▼

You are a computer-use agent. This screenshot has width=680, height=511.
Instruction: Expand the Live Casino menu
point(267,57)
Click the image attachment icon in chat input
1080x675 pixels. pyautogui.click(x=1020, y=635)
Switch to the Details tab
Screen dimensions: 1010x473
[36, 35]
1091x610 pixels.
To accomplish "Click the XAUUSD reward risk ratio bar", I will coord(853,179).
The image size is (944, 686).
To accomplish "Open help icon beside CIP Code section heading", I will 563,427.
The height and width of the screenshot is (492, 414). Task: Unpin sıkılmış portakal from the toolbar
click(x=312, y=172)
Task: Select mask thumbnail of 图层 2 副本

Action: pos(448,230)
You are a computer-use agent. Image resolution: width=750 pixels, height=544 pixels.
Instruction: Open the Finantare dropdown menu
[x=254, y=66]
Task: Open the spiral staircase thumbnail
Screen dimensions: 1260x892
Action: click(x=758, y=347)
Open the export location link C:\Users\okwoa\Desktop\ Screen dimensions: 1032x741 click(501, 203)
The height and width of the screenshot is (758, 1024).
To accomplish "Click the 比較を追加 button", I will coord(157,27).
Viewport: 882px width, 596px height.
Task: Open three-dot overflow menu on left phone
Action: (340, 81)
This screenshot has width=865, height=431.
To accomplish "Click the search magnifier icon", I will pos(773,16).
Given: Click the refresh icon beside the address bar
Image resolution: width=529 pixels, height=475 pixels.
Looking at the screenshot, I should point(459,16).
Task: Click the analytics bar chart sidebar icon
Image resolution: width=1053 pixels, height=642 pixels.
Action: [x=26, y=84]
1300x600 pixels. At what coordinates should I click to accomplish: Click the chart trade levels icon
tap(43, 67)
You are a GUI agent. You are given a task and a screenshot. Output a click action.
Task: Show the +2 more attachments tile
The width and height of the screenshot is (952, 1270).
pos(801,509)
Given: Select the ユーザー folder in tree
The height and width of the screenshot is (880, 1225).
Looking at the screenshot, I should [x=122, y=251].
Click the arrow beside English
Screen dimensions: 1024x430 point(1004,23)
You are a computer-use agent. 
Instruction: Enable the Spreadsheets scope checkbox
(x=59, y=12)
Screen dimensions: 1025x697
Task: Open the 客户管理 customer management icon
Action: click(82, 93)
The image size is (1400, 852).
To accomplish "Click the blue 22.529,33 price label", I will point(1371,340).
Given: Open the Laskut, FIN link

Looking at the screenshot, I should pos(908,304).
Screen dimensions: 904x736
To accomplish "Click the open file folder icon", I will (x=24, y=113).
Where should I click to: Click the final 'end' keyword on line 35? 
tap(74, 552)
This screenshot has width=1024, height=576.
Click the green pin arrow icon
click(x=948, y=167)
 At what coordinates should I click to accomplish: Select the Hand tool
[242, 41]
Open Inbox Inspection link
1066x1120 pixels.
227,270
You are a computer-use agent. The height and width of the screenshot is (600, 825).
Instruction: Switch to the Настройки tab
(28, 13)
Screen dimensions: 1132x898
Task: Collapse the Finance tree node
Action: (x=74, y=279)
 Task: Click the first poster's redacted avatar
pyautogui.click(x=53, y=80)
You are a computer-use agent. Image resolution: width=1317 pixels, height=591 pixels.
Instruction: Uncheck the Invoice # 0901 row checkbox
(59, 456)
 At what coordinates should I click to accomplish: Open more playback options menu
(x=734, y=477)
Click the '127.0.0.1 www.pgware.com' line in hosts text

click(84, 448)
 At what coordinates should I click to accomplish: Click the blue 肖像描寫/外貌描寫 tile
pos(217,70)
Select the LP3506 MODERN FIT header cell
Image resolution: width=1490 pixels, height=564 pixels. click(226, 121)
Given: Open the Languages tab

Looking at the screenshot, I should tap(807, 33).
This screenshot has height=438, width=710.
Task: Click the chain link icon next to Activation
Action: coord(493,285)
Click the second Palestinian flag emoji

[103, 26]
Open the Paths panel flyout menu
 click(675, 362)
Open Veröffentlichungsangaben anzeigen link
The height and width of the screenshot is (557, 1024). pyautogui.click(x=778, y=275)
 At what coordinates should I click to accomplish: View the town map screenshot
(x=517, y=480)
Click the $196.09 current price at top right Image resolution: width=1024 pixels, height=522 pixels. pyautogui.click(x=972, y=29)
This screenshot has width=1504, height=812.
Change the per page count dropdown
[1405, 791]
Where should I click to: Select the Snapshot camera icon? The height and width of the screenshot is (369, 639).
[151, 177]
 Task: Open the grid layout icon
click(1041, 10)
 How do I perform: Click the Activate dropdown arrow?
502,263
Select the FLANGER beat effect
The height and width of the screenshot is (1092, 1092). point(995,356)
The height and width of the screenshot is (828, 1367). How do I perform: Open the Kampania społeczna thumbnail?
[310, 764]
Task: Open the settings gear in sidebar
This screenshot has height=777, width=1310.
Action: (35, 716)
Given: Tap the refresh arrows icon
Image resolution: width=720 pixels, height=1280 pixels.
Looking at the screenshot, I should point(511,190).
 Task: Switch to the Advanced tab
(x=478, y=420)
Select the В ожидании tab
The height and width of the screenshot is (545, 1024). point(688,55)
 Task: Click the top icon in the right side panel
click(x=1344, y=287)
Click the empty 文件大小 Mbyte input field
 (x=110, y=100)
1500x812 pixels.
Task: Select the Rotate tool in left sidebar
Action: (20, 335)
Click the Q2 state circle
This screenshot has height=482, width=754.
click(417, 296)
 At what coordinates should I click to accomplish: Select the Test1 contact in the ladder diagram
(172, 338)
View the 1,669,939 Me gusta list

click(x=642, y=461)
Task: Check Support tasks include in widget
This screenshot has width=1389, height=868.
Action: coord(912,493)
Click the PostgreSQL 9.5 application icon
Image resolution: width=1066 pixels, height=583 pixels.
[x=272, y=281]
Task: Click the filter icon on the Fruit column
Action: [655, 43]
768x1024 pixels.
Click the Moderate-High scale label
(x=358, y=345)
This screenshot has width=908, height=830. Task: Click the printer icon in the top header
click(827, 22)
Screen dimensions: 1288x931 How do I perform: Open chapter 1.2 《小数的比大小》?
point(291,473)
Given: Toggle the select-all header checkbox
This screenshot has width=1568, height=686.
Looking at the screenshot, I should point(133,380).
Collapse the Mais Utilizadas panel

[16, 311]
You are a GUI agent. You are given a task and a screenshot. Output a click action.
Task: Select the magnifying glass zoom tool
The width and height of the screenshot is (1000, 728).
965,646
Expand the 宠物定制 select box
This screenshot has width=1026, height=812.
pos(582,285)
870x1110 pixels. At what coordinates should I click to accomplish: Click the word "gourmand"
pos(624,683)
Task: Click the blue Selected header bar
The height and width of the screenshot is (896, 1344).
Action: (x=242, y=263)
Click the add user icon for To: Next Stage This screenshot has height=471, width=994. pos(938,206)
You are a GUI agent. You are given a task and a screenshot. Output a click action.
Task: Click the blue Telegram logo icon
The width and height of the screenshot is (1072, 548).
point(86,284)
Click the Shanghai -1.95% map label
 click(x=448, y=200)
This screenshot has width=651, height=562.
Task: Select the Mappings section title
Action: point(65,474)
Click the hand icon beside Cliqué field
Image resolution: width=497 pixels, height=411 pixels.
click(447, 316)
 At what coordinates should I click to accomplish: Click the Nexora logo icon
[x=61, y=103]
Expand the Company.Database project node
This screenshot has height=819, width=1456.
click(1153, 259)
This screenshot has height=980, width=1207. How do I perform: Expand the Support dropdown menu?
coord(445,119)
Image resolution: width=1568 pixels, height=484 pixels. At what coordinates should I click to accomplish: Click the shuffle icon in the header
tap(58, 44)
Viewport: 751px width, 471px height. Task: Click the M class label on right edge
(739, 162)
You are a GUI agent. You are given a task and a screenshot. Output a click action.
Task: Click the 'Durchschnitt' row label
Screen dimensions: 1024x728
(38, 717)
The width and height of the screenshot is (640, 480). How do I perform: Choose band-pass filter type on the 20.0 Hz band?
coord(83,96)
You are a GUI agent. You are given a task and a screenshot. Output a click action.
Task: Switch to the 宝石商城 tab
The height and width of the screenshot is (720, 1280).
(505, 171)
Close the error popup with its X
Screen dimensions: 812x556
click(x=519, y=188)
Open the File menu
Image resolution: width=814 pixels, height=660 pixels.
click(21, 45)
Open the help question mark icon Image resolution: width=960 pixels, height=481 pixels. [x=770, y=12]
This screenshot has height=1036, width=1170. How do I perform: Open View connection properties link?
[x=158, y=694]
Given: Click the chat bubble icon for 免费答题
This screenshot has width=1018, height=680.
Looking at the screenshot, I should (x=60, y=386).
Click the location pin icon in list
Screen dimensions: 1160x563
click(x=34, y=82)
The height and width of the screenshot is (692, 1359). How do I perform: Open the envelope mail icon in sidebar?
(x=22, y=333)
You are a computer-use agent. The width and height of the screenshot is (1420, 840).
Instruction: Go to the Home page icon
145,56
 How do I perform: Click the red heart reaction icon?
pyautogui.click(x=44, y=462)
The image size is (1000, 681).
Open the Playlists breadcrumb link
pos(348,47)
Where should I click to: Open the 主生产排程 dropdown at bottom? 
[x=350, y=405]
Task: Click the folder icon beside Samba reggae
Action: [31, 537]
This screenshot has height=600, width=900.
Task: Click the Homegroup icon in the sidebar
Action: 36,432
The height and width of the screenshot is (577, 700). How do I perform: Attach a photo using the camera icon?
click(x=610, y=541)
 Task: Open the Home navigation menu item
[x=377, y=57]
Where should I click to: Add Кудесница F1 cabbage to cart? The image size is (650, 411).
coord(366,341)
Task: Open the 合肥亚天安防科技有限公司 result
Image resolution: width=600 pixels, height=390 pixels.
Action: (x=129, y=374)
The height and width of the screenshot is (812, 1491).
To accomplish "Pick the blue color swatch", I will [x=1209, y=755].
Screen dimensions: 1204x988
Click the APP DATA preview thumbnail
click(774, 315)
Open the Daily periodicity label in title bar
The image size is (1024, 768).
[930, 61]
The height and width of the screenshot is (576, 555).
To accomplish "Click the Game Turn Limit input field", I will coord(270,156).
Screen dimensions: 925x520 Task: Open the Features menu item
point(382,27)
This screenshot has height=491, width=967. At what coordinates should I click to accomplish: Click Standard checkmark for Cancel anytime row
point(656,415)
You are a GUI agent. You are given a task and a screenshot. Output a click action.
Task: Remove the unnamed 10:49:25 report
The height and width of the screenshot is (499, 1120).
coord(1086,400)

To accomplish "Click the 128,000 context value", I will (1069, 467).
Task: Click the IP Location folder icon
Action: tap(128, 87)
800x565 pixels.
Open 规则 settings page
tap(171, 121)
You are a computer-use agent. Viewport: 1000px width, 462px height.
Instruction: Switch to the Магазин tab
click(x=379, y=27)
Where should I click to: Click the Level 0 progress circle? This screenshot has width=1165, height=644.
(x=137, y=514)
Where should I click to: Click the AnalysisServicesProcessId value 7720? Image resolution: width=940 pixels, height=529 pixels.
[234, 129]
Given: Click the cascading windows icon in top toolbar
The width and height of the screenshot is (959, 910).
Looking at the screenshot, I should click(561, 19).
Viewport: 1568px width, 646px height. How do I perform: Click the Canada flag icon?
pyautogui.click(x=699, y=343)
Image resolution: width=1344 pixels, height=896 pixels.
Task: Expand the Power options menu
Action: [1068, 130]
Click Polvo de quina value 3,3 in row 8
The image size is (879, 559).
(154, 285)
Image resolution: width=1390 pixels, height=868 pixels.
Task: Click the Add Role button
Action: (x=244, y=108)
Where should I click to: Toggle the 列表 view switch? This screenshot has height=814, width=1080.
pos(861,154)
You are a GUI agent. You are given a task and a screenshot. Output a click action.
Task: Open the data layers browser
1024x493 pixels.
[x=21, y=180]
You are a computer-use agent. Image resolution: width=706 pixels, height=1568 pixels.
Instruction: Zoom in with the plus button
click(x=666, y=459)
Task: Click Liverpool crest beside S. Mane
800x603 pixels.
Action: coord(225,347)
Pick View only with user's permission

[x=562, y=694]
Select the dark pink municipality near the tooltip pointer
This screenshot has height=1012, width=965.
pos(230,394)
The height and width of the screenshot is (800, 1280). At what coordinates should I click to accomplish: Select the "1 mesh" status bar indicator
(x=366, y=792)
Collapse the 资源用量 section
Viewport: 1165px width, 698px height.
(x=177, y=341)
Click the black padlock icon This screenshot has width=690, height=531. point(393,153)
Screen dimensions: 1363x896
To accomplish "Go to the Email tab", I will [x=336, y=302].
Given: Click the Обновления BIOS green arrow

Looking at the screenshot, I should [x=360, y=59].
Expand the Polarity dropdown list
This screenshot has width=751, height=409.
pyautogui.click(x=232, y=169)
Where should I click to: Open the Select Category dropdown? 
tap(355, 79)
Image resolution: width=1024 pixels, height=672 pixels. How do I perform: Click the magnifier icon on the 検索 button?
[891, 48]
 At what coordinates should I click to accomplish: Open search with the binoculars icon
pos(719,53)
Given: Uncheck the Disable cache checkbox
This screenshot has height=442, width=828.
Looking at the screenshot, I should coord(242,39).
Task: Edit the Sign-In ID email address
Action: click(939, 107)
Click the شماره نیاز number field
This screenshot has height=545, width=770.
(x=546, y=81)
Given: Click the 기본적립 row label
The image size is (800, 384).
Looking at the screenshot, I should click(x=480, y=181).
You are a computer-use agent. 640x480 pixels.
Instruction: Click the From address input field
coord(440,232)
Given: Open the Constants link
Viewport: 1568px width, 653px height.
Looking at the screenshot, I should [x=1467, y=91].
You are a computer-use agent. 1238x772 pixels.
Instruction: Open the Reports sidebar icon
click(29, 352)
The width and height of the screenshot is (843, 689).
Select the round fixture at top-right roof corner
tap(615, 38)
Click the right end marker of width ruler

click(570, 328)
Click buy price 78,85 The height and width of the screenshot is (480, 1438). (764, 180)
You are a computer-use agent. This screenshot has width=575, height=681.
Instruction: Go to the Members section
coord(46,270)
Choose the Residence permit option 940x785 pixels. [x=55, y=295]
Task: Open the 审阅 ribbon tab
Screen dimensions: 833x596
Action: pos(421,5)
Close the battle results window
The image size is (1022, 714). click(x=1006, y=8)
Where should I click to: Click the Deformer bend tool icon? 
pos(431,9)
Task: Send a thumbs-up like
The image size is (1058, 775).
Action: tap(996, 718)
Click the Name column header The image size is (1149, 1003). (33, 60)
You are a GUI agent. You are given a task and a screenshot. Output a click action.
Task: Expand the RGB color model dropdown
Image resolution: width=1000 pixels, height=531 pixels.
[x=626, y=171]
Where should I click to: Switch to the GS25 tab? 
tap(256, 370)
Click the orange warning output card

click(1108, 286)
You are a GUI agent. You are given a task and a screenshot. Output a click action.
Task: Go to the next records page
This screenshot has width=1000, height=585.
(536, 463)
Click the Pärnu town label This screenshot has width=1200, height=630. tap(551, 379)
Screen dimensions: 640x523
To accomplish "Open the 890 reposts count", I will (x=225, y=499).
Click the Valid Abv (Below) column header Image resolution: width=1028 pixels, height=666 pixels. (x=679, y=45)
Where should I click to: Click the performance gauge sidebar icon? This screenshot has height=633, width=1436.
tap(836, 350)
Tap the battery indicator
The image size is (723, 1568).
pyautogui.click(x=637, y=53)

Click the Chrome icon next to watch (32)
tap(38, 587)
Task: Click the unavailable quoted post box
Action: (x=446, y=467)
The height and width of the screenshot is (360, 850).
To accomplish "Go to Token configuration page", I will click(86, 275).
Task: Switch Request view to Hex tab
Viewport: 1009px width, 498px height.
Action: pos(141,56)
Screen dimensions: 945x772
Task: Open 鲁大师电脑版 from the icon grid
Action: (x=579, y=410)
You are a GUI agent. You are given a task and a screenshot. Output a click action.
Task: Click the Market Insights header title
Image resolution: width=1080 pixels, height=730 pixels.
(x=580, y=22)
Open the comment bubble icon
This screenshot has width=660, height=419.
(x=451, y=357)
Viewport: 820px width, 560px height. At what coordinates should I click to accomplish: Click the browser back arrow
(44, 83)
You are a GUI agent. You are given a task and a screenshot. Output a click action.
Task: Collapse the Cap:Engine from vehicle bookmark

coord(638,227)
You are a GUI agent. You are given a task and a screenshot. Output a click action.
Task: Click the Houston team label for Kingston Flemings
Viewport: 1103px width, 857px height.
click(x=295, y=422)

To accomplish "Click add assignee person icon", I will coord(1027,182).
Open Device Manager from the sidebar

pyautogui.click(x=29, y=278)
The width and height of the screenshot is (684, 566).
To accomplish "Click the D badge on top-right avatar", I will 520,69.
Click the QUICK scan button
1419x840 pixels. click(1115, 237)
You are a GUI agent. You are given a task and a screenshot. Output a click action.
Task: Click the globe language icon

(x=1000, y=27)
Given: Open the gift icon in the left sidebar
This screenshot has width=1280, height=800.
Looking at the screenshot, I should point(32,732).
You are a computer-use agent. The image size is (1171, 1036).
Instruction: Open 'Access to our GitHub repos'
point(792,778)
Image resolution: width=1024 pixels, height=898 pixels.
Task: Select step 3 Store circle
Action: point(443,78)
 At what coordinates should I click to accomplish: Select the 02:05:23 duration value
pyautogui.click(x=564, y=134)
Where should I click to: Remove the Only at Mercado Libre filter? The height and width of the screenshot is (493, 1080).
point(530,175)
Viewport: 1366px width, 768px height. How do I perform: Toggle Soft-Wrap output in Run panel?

▲

[Task goal] Starting at the line that has "Where should I click to: Switch" and ending at the line that has "Task: Switch Request view to Hex tab", please write out the lines above exactly, leaving out all others.

[Result of this task]
Where should I click to: Switch to the GS25 tab? 
tap(256, 370)
Click the orange warning output card

click(1108, 286)
You are a GUI agent. You are given a task and a screenshot. Output a click action.
Task: Go to the next records page
This screenshot has width=1000, height=585.
(536, 463)
Click the Pärnu town label This screenshot has width=1200, height=630. tap(551, 379)
Screen dimensions: 640x523
To accomplish "Open the 890 reposts count", I will (x=225, y=499).
Click the Valid Abv (Below) column header Image resolution: width=1028 pixels, height=666 pixels. (x=679, y=45)
Where should I click to: Click the performance gauge sidebar icon? This screenshot has height=633, width=1436.
tap(836, 350)
Tap the battery indicator
The image size is (723, 1568).
pyautogui.click(x=637, y=53)

Click the Chrome icon next to watch (32)
tap(38, 587)
Task: Click the unavailable quoted post box
Action: (x=446, y=467)
The height and width of the screenshot is (360, 850).
To accomplish "Go to Token configuration page", I will click(86, 275).
Task: Switch Request view to Hex tab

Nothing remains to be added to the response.